Ao dar uma entrevista para o jornal Nacional da rede Globo para explicar seu encontro com Lula, Gilmar Mendes estava tão inseguro e nervoso que, num trecho de 3 minutos da entrevista, foram detectados pela empresa Truter Brasil, que faz análises de arquivos de voz, 11 ocorrências de alto risco – alto risco é a maneira de dizer que a pessoa está mentindo. Não deixa de ser um feito surpreendente para quem não tem um histórico de mentira.
O Ministro Gilmar Mendes e o senador Demóstenes denunciaram, ainda no governo Lula, que seus telefones foram grampeados pela Agencia Brasileira de Inteligência (Abin), presidida pelo delegado Paulo Lacerda. Mendes usou o fato para dizer que iria “chamar às falas” o presidente da República. O delegado Lacerda perdeu o cargo na Abin. A Veja usou seus informantes privilegiados para fazer mais uma das suas matérias sensacionalistas, sem nenhum compromisso com a verdade e a ética jornalística. Mais tarde, a investigação da Polícia Federal comprovou que não houve nenhum grampo. Esse fato também não deve entrar para o curriculum, uma vez que a mentira pode te sido dita pelo Demóstenes e o Gilmar apenas a ouviu.
O ministro aproveitou a invencionice do grampo telefônico para contratar um especialista em serviços de inteligência, um personal araponga. Contratou o ex-agente da Abin, Jairo Martins, o que prestava o mesmo tipo de serviços para Carlinhos Cachoeira e foi quem gravou o vídeo da propina que originou a denúncia do mensalão. Hoje, esse araponga está preso, juntamente com o Carlinhos Cachoeira e o sargento aposentado da Aeronáutica Idalberto Matias, o Dadá – prisões que desfalcaram a equipe de fontes e pauteiros das principais “reportagens” bombásticas da revista Veja.
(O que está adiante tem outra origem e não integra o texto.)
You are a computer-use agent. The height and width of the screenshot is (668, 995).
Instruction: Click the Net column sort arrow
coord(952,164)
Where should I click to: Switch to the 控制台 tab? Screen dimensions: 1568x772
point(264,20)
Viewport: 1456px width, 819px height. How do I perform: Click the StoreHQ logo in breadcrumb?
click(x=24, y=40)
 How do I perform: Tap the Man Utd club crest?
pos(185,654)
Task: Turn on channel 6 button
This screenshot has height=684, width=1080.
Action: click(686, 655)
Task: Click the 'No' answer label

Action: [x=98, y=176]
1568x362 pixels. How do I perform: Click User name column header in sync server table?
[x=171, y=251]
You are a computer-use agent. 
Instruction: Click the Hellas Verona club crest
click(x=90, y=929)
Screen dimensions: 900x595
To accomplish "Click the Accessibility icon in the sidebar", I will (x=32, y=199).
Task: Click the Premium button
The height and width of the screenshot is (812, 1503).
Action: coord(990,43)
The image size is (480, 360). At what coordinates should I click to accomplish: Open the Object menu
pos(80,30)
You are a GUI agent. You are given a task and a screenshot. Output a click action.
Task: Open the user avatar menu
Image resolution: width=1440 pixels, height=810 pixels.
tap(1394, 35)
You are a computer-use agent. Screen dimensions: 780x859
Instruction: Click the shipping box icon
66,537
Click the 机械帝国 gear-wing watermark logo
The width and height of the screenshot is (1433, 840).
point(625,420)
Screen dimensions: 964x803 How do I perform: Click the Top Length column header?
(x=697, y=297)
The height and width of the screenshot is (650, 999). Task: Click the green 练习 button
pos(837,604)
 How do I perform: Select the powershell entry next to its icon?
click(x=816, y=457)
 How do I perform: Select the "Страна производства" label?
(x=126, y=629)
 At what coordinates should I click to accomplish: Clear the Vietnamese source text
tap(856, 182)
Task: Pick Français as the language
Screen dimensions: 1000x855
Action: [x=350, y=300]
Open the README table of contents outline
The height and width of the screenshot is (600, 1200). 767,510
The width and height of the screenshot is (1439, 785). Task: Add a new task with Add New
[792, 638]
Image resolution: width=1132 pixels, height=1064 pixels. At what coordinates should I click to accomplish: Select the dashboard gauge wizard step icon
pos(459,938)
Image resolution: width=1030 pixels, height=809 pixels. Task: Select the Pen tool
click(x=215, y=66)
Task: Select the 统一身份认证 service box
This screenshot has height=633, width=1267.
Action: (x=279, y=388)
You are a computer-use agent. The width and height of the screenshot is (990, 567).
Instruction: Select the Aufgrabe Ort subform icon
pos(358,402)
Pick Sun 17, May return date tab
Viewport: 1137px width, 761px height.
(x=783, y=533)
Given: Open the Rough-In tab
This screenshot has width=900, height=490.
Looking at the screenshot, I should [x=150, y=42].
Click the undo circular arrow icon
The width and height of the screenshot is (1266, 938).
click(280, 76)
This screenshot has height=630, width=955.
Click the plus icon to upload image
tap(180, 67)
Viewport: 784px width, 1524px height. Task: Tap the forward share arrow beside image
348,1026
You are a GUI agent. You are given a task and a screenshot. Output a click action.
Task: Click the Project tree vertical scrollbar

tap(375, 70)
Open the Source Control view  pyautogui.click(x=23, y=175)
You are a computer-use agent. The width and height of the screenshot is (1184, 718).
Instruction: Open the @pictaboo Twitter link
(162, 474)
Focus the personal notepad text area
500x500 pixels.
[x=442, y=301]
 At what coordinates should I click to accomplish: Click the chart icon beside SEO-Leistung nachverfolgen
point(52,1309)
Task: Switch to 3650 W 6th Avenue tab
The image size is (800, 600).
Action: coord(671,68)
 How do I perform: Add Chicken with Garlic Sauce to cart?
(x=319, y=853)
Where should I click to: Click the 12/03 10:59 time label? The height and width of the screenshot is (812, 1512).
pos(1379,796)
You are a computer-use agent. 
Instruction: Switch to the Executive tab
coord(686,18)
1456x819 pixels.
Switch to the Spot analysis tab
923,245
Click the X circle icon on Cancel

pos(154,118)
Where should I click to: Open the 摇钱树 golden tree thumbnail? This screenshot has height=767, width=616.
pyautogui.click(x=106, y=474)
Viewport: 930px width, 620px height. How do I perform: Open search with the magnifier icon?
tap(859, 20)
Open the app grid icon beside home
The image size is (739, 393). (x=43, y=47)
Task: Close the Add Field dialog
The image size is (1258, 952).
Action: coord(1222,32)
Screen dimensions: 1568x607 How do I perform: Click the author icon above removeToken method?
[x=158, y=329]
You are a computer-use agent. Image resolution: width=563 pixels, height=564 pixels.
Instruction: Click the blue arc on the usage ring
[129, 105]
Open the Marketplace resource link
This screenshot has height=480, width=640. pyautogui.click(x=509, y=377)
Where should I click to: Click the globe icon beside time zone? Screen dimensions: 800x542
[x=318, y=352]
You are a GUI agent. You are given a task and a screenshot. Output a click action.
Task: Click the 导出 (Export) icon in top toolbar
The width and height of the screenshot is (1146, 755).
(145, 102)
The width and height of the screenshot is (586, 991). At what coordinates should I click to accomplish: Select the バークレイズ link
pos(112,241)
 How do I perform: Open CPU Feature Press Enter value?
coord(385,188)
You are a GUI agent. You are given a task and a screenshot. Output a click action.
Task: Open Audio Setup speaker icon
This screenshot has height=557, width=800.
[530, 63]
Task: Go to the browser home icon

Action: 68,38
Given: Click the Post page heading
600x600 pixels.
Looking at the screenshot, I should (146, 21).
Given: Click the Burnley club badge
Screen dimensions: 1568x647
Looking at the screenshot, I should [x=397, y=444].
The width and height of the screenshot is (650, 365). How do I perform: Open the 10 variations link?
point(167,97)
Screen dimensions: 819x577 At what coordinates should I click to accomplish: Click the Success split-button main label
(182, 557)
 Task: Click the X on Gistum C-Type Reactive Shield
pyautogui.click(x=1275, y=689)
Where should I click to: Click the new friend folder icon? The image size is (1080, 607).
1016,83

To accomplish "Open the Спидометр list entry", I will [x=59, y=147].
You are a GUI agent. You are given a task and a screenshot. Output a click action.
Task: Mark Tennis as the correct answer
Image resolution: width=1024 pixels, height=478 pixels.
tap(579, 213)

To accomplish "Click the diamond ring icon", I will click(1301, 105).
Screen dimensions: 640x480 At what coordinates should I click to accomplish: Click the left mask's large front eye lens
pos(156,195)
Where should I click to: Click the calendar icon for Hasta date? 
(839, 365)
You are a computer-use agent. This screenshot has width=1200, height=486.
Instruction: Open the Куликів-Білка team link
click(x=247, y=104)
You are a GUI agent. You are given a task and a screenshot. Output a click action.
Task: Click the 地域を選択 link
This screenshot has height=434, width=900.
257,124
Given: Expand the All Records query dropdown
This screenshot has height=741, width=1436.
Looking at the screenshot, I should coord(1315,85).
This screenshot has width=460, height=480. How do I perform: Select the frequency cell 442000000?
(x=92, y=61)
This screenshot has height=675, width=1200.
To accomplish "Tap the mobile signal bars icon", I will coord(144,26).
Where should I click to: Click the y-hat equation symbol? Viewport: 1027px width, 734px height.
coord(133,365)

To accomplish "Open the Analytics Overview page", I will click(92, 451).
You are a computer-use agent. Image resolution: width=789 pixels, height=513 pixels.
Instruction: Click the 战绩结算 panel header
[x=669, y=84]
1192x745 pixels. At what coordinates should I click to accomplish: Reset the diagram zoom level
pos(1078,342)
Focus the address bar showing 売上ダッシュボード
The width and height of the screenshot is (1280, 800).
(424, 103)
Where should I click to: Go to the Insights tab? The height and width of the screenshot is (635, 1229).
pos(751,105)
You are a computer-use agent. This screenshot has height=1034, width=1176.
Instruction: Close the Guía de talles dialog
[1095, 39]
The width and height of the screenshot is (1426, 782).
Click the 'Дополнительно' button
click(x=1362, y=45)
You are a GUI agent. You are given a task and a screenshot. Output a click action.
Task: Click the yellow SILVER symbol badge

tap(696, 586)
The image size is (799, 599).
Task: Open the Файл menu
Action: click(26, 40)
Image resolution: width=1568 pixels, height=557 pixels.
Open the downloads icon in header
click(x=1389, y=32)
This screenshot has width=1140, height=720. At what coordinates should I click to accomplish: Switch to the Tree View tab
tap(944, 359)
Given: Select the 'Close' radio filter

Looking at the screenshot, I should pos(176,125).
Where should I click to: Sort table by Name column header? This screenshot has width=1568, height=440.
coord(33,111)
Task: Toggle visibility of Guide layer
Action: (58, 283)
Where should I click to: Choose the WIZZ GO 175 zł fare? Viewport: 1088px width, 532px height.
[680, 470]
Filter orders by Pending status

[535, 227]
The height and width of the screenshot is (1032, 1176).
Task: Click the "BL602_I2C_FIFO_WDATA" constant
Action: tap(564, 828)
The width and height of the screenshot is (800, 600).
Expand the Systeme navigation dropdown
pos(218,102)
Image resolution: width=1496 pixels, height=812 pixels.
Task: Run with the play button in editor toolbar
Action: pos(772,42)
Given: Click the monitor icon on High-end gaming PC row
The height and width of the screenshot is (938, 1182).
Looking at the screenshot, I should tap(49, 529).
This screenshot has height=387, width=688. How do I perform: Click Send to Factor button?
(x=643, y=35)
Agora, quando a lama da trinca Cachoeira-Demóstenes-Veja se aproxima de sua cadeira, Gilmar Mendes busca a sua defesa dizendo que há um ataque à instituição do STF. Seria o mesmo que Demóstenes dizer que quem está sentando no banco dos réus na sua pessoa é o Senado Federal.
Quem atenta contra o STF é o próprio Gilmar Mendes quando faz denúncias vazias e irresponsáveis, como ataque que fez ao presidente da Venezuela, dizendo que Hugo Chávez “prende juiz”.
Já antes de assumir uma cadeira do STF, quando era Advogado da União no governo de FHC – que nos legou esse ministro – Gilmar Mendes recomendava aos agentes do Poder Executivo a não cumprir determinadas ordens judiciais.
Como Advogado da União, quando sofria derrotas judiciais, esse ex-presidente do STF não hesitava em afirmar que o sistema judiciário brasileiro era um “manicômio judiciário”. Quem, sistematicamente, atenta contra as instituições democráticas do país?
Profético foi o artigo do jurista Dalmo Dallari, escrito em 2002 na Folha de S.Paulo: “Se essa indicação [a de Gilmar Mendes] vier a ser aprovada pelo Senado, não há exagero em afirmar que estarão correndo sério risco a proteção dos direitos no Brasil, o combate à corrupção e a própria normalidade constitucional”.
Quinze senadores votaram contra a indicação de Mendes para o STF. Mas prevaleceu o rolo compressor de FHC e ele assumiu uma cadeira na Corte mais alta do sistema que ele considerava ser um manicômio.
Até quando esse senhor continuará tripudiando das instituições e atentando contra a democracia do país?